After that we create the dataset.json file by running this script. Do not forget to set BASE_PATH accordingly.


In [None]:
from nnunet.dataset_conversion.utils import generate_dataset_json

BASE_PATH = BASE_PATH = ".../nnUnet_raw_data_base/nnUNet_raw_data"

generate_dataset_json(BASE_PATH + "Task031_Cardiac_joined/dataset.json",
    BASE_PATH + "/Task031_Cardiac_joined/imagesTr",
    BASE_PATH + "/Task031_Cardiac_joined/imagesTs",
    ('MRI',),
    {0: 'background', 1: 'LV', 2: 'MYO', 3: 'RV' },
    "Task031_Cardiac_joined",
    dataset_description="Merged Cardiac")
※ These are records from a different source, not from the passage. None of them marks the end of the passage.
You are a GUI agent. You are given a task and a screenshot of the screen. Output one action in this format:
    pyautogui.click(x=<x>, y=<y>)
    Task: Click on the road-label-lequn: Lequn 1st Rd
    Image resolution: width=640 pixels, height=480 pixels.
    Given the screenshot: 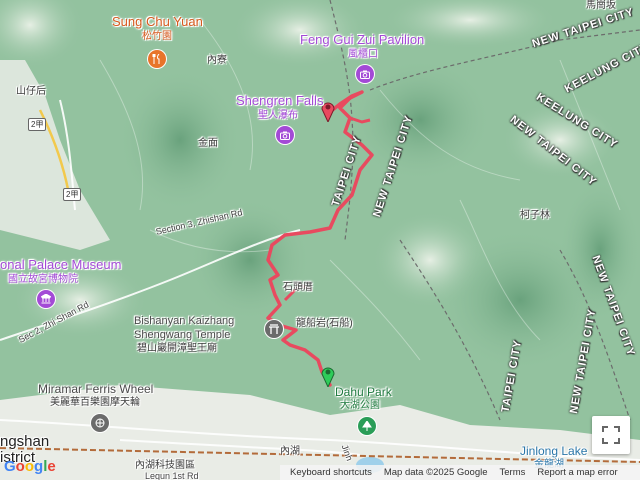 What is the action you would take?
    pyautogui.click(x=172, y=476)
After that you can run the following basic commands to prepare the data for training 

In [None]:
!nnUNet_plan_and_preprocess -t Task008_mHeartA
!nnUNet_plan_and_preprocess -t Task009_mHeartB
!nnUNet_plan_and_preprocess -t Task031_Cardiac_joined

As a last step we will manually create the splits file, such that the joint database contains the same train/val split as the separat datasets. What you need to do is copy the splits_final.pkl files from the separate datasets to a common location, rename them to splits_final0.pkl, splits_final1.pkl and run the script below.
It will produce a splits_final.pkl file that needs to be pasted into the nnUnet_preprocessed/Task031_Cardiac_joined folder.

In [None]:
import os
import pickle
import json
import numpy
from collections import OrderedDict


def load_pickle(file, mode='rb'):
    with open(file, mode) as f:
        a = pickle.load(f)
    return a
    
def write_pickle(obj, file, mode='wb'):
    with open(file, mode) as f:
        pickle.dump(obj, f)

        
list_of_splits = [load_pickle("splits_final0.pkl"), load_pickle("splits_final1.pkl")]

final_split =[]

for fold in range(5):
    final_at_fold = OrderedDict([('train', []), ('val',[])])
    for split in list_of_splits:
        final_at_fold['train'] = numpy.concatenate((final_at_fold['train'],split[fold]['train']))
        final_at_fold['val'] = numpy.concatenate((final_at_fold['val'],split[fold]['val']))
        
    final_split.append(final_at_fold)
    
    
print(final_split)
write_pickle(final_split, "splits_final.pkl")